This is a re-post from the Hive column on Huffington Post Teen.
By Othilla Wlodarczyk, Cooper-Hewitt DesignPrep Scholar
“It serves to underscore that you never know where life’s serendipitous path is going to take you,” exclaimed fashion consultant and educational mentor Tim Gunn while sitting on the stage of New York City’s Teen Design Fair hosted by the Cooper-Hewitt, National Design Museum. This event has been taking place annually in two locations, New York City and Washington, D.C. for the past six years. This year it took place at the Altman Building on 18th street between 6th and 7th Avenue. The space, lit with pink and purple lights, has two floors: the first with seating for the multiple designers that were invited to speak with the attendees, and the basement with a large selection of finger food. The basement level also housed numerous stations each with speakers from different design colleges.
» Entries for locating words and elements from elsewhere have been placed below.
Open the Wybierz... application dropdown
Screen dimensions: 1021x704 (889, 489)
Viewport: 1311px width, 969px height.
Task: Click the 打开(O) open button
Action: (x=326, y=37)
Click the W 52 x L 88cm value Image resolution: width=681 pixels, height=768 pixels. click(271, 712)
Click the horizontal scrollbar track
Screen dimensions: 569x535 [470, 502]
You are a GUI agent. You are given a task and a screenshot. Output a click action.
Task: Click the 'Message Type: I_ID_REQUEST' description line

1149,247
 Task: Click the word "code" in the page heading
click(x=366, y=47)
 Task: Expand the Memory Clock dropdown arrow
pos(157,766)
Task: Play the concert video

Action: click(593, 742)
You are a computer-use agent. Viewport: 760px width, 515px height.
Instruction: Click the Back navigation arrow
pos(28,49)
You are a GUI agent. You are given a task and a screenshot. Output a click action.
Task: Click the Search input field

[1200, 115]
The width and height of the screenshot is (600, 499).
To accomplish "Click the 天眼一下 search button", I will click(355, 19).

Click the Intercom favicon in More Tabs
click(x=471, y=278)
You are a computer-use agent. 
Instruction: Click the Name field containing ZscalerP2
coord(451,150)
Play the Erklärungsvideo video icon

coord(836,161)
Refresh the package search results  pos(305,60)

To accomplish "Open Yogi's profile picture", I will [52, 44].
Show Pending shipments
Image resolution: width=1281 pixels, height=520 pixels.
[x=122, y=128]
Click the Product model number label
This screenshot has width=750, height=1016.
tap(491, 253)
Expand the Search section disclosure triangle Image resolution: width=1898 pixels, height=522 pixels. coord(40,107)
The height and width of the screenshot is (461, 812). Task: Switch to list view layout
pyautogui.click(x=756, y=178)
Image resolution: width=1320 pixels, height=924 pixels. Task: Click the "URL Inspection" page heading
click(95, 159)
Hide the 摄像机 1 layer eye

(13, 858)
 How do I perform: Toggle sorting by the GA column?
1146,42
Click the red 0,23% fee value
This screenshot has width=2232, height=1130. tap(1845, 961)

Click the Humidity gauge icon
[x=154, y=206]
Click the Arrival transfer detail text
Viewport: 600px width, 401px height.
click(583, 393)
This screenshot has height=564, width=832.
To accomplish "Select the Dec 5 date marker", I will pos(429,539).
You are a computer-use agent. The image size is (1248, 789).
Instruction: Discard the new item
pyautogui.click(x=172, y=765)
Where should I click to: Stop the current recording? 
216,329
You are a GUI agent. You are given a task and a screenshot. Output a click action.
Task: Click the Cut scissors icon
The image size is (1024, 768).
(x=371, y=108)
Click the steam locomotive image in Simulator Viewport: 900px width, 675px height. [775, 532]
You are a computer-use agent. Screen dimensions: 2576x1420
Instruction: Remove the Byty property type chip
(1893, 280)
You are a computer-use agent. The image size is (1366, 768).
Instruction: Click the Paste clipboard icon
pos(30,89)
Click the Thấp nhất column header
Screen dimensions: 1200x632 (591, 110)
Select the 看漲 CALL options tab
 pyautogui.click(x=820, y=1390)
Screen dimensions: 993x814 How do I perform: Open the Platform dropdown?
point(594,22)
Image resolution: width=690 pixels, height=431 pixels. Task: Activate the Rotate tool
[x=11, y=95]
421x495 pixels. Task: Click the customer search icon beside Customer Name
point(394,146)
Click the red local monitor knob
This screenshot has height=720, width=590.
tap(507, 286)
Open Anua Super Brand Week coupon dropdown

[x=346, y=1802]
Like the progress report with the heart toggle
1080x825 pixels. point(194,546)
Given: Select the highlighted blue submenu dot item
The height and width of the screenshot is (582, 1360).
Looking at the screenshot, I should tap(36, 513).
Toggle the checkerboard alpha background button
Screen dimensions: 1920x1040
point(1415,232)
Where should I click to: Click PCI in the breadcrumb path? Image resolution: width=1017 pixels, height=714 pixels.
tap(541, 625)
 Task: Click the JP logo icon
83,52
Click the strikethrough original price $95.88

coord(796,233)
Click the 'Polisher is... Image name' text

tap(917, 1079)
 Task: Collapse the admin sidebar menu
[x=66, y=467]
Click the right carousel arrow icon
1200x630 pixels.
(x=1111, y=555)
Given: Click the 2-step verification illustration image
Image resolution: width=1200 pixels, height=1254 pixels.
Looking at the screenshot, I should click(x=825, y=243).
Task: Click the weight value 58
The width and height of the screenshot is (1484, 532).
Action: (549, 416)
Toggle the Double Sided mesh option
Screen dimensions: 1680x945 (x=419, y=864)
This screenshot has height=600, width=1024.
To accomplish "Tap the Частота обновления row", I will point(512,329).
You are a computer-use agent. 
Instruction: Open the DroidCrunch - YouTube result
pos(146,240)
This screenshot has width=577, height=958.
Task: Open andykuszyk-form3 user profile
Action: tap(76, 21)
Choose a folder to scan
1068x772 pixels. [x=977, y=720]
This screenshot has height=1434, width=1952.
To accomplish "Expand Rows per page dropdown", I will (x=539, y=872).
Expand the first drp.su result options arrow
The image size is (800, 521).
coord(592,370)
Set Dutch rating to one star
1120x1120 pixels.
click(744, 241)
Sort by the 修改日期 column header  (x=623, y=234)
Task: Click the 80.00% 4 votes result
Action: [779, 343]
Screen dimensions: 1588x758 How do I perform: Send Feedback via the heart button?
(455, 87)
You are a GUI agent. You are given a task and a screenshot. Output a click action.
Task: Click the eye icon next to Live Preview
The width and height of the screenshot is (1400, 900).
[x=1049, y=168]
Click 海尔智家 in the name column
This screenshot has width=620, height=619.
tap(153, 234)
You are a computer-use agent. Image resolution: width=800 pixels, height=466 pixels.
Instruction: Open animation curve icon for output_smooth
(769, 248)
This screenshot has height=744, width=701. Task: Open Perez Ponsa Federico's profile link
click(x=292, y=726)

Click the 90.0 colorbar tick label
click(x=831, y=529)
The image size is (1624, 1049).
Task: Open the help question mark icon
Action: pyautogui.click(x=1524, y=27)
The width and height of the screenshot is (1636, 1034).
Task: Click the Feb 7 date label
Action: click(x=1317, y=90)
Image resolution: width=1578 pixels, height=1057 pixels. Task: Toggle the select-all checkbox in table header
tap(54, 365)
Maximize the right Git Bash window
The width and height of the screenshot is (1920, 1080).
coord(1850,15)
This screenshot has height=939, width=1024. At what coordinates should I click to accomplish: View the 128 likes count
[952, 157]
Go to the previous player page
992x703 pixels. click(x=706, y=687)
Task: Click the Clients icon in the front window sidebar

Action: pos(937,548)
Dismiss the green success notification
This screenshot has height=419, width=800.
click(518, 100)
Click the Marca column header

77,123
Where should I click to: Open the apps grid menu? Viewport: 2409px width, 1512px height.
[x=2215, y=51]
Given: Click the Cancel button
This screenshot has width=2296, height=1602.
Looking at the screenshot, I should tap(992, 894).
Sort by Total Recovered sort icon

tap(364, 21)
Tim Gunn, most popularly for his presence on the reality series Project Runway, was one of the many important attendees. America’s Next Top Model‘s judge and runway couch Jay Alexander, also known as “Miss J” sat at one of the designer’s stations on the first floor. The fair contained an ideal variety of designers from different fields. Among these designers were architect Stephen Cassell, media/graphic designer Eric Mortensen from Hello Monday, founder of Biomimicry 3.8 Institute Janine Benyus and Facebook’s communication designer Kate Aronowitz. Each designer was able to bring something new and unique to the table.
The fair was successfully able to bring over 100 aspiring designers together to explore and go in depth about the different fields of design, an opportunity many students going into the field of design are not able to experience. “It’s really amazing. I never had anyone to go to who was an architect, to ask what it was like, and I think it’s really important to talk to people and see what it’s really like. Is that something you want to dedicate your life and move forward in? This is an amazing opportunity and there are some really great designers here. I would be happy to go from table to table and talk to them without a doubt,” said Stephen Cassell of ARO.
One issue addressed at the fair was whether or not jobs were available currently in the field of design, a concern that many parents of the teens and young designers had. While Gunn highlighted that one needs to be prepared for and nurture the opportunities that present themselves in order to succeed, Aronowitz replied, “As far as interaction design goes, I don’t have enough people to take the jobs I’m offering!” Either way, it was made clear that moving forward in any field of the practical art takes a lot of effort and determination. According to Gunn, another necessity is to pick a school that suits your needs. He stated, “You should visit the schools that you are really interested in attending and project yourself into the environment. See if you can see yourself being a successful student there.”
From the amazing designers attending, to the overall professional environment of the event, this years’ New York City Teen Design Fair was a major success.